[petsc-users] A number of questions about DMDA with SNES and Quasi-Newton methods

zakaryah . zakaryah at gmail.com
Thu Nov 2 21:44:57 CDT 2017


OK thanks Barry!  I've attached source for a minimal example which has the
same structure as my problem.

On Thu, Nov 2, 2017 at 5:36 PM, Smith, Barry F. <bsmith at mcs.anl.gov> wrote:

>
>   Please send your "simple" code that attempts to do the appropriate
> preallocation and we'll look at why it is failing.
>
>   Barry
>
>
> > On Nov 2, 2017, at 4:03 PM, zakaryah . <zakaryah at gmail.com> wrote:
> >
> > I ran MatView with the smallest possible grid size.  The elements which
> are nonzero after the first assembly but not after the matrix is created
> are exactly the couplings, i.e. row and column 0 off the diagonal, which
> I'm trying to preallocate, and eventually place in the second call to
> FormCoupleLocations, although right now it's only being called once - not
> sure why prealloc_only is set - maybe because I have
> MAT_NEW_NONZERO_ALLOCATION_ERR set to false?  I'm not sure why the Jbh
> terms result in so few additional mallocs - are columns allocated in chunks
> on the fly?  For example, when my DMDA size is 375, adding values to Jhb
> results in 375 additional mallocs, but adding values to Jbh only adds 25
> mallocs.
> >
> > I guess my FormCoupleLocations is pretty incomplete, because
> incrementing dnz and onz doesn't seem to have any effect.  I also don't
> know how this function should behave - as I said before, writing to dnz[i]
> and onz[i] where i goes from rstart to rstart+nrows-1 causes a segfault on
> processors >0, and if I inspect those values of dnz[i] and onz[i] by
> writing them to a file, they are nonsense when processor >0.  Are dnz and
> onz local to the processor, i.e. should my iterations go from 0 to
> nrows-1?  What is the general idea behind setting the structure from within
> FormCoupleLocations?  I'm currently not doing that at all.
> >
> > Thanks for all the help!
> >
> > On Thu, Nov 2, 2017 at 12:31 PM, Smith, Barry F. <bsmith at mcs.anl.gov>
> wrote:
> >
> >
> > > On Nov 1, 2017, at 10:32 PM, zakaryah . <zakaryah at gmail.com> wrote:
> > >
> > > I worked on the assumptions in my previous email and I at least
> partially implemented the function to assign the couplings.  For row 0,
> which is the redundant field, I set dnz[0] to end-start, and onz[0] to the
> size of the matrix minus dnz[0].  For all other rows, I just increment the
> existing values of dnz[i] and onz[i], since the coupling to the redundant
> field adds one extra element beyond what's allocated for the DMDA stencil.
> >
> >   Sounds reasonable.
> > >
> > > I see in the source that the FormCoupleLocations function is called
> once if the DM has PREALLOC_ONLY set to true, but twice otherwise.  I
> assume that the second call is for setting the nonzero structure.
> >
> >   Yes
> > > Do I need to do this?
> >
> >    You probably should.
> >
> >    I would do a MatView() small DMDA on the matrix you obtain and then
> again after you add the numerical values.
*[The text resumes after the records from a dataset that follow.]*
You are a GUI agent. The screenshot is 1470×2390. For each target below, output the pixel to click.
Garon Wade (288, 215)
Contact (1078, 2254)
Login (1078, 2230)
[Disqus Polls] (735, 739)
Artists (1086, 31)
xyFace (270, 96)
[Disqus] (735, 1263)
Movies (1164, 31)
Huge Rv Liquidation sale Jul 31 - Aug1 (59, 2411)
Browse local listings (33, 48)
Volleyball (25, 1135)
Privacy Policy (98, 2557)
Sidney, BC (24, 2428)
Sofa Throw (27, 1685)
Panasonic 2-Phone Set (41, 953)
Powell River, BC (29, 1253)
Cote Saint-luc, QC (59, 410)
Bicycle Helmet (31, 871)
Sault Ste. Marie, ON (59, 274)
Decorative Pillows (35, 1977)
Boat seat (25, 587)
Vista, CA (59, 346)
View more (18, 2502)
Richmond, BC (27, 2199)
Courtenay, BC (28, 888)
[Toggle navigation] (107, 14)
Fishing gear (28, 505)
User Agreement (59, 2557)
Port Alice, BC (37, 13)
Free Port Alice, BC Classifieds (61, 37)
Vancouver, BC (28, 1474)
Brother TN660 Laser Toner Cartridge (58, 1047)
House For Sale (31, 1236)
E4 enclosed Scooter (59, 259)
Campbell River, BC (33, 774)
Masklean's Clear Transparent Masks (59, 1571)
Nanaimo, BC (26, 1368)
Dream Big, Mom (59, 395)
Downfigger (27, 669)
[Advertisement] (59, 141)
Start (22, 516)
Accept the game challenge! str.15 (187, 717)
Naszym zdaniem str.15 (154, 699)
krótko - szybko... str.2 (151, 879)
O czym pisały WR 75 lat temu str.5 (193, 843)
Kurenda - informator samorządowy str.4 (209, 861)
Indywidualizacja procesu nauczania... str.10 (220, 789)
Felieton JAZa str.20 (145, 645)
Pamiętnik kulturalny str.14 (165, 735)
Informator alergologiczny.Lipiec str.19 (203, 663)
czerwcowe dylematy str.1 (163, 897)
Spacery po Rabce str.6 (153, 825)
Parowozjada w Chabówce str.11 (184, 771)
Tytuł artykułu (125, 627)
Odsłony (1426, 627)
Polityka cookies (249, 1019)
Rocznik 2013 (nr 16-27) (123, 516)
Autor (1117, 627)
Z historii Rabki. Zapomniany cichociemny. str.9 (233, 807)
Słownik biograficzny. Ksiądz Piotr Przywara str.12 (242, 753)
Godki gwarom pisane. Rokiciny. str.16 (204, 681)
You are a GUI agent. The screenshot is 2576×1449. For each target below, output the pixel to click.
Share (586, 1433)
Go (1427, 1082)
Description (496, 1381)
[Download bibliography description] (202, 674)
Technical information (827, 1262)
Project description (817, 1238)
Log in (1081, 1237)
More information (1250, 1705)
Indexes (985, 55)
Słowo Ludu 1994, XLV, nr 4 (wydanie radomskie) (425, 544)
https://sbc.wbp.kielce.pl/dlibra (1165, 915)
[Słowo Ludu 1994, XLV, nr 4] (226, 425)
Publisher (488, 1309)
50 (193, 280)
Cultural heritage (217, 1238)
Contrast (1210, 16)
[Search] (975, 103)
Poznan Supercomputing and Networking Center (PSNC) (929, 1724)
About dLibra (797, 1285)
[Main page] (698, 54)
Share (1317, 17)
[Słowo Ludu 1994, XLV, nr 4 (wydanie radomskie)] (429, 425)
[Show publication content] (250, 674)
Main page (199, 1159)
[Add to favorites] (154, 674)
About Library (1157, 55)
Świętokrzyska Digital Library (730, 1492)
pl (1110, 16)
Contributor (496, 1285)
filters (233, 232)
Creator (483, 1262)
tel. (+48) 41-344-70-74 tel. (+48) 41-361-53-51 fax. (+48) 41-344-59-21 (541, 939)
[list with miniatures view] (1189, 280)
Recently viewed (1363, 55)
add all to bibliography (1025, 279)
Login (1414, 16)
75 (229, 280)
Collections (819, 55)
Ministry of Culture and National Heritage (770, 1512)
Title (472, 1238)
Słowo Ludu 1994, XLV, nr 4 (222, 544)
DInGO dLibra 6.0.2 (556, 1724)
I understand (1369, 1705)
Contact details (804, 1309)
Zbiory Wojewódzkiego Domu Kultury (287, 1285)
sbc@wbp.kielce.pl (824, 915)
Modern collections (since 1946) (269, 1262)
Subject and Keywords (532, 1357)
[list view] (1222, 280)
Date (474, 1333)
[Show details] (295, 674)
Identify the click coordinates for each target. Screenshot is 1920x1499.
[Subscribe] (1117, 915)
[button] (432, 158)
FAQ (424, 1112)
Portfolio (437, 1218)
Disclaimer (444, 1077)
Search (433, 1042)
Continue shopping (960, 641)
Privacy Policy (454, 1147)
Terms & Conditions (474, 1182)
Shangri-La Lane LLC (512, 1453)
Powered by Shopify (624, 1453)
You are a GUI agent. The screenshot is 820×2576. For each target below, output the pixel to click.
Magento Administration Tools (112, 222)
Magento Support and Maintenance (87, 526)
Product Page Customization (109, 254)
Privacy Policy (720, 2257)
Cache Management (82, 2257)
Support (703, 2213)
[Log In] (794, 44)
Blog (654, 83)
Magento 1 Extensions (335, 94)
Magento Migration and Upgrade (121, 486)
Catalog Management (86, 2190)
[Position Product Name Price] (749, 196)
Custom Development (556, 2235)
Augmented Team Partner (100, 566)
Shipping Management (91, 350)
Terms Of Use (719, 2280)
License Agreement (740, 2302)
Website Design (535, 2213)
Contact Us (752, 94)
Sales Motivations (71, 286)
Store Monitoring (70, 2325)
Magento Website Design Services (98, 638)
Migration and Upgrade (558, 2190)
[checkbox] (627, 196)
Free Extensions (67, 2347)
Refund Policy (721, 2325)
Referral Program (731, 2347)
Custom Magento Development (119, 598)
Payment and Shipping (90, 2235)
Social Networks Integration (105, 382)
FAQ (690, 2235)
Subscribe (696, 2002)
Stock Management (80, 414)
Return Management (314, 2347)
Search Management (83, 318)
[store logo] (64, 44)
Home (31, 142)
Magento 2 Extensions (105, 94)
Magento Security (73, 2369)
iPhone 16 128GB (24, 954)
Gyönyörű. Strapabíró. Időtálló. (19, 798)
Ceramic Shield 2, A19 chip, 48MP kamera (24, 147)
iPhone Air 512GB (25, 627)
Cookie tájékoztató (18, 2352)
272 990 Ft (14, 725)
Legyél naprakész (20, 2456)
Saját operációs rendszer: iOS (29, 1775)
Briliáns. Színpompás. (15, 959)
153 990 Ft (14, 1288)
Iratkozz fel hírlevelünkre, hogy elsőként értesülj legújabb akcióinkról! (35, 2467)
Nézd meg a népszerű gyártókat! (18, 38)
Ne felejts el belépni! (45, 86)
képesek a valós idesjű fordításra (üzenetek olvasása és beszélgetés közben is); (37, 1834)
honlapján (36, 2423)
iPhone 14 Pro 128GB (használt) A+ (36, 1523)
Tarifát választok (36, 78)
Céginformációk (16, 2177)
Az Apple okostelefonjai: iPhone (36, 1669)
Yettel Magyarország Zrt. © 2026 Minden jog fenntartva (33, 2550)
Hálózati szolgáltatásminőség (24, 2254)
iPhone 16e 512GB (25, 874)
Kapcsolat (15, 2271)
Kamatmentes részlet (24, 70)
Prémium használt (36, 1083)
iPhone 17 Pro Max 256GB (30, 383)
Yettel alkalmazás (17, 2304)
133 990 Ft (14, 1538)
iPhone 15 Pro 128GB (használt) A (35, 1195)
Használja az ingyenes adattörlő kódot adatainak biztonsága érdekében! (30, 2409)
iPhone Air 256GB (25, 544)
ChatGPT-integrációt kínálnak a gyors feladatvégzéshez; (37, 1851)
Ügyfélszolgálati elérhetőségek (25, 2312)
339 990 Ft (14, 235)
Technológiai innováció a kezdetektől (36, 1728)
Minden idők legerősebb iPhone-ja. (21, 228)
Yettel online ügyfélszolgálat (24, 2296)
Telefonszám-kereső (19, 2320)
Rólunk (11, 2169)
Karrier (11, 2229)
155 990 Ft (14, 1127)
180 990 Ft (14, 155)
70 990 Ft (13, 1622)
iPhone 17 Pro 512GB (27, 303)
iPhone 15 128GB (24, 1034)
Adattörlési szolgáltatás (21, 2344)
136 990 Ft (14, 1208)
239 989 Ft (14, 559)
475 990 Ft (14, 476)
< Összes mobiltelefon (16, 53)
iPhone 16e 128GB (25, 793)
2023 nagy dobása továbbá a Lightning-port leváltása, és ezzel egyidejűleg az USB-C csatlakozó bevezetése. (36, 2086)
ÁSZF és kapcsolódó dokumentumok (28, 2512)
This will show you what values
> are not being properly allocated/put in when the matrix is created by the
> DM.
> > >
> > > In any case, something is still not right.  Even with the extra
> elements preallocated, the first assembly of the matrix is very slow.  I
> ran a test problem on a single process with -info, and got this:
> > >
> > > 0] MatAssemblyEnd_SeqAIJ(): Matrix size: 1 X 1; storage space: 0
> unneeded,1 used
> > >
> > > [0] MatAssemblyEnd_SeqAIJ(): Number of mallocs during MatSetValues()
> is 0
> > >
> > > [0] MatAssemblyEnd_SeqAIJ(): Maximum nonzeros in any row is 1
> > >
> > > [0] MatCheckCompressedRow(): Found the ratio (num_zerorows
> 0)/(num_localrows 1) < 0.6. Do not use CompressedRow routines.
> > >
> > > [0] MatSeqAIJCheckInode(): Found 1 nodes out of 1 rows. Not using
> Inode routines
> > >
> > > [0] MatAssemblyEnd_SeqAIJ(): Matrix size: 9009 X 9009; storage space:
> 0 unneeded,629703 used
> > >
> > > [0] MatAssemblyEnd_SeqAIJ(): Number of mallocs during MatSetValues()
> is 0
> > >
> > > [0] MatAssemblyEnd_SeqAIJ(): Maximum nonzeros in any row is 81
> > >
> > > [0] MatCheckCompressedRow(): Found the ratio (num_zerorows
> 0)/(num_localrows 9009) < 0.6. Do not use CompressedRow routines.
> > >
> > > [0] MatSeqAIJCheckInode(): Found 3003 nodes of 9009. Limit used: 5.
> Using Inode routines
> > >
> > > [0] MatAssemblyEnd_SeqAIJ(): Matrix size: 1 X 1; storage space: 0
> unneeded,1 used
> > >
> > > [0] MatAssemblyEnd_SeqAIJ(): Number of mallocs during MatSetValues()
> is 0
> > >
> > > [0] MatAssemblyEnd_SeqAIJ(): Maximum nonzeros in any row is 1
> > >
> > > [0] MatCheckCompressedRow(): Found the ratio (num_zerorows
> 0)/(num_localrows 1) < 0.6. Do not use CompressedRow routines.
> > >
> > > [0] MatSeqAIJCheckInode(): Found 1 nodes out of 1 rows. Not using
> Inode routines
> > >
> > > [0] MatAssemblyEnd_SeqAIJ(): Matrix size: 9009 X 9009; storage space:
> 0 unneeded,629703 used
> > >
> > > [0] MatAssemblyEnd_SeqAIJ(): Number of mallocs during MatSetValues()
> is 0
> > >
> > > [0] MatAssemblyEnd_SeqAIJ(): Maximum nonzeros in any row is 81
> > >
> > > [0] MatCheckCompressedRow(): Found the ratio (num_zerorows
> 0)/(num_localrows 9009) < 0.6. Do not use CompressedRow routines.
> > >
> > > [0] MatSeqAIJCheckInode(): Found 3003 nodes of 9009. Limit used: 5.
> Using Inode routines
> > >
> > > [0] MatAssemblyEnd_SeqAIJ(): Matrix size: 9010 X 9010; storage space:
> 18018 unneeded,629704 used
> >
> >   Yes, really bad.
> > >
> > > [0] MatAssemblyEnd_SeqAIJ(): Number of mallocs during MatSetValues()
> is 0
> > >
> > > [0] MatAssemblyEnd_SeqAIJ(): Maximum nonzeros in any row is 81
> > >
> > > [0] MatCheckCompressedRow(): Found the ratio (num_zerorows
> 0)/(num_localrows 9010) < 0.6. Do not use CompressedRow routines.
> > >
> > > [0] MatSeqAIJCheckInode(): Found 3004 nodes of 9010. Limit used: 5.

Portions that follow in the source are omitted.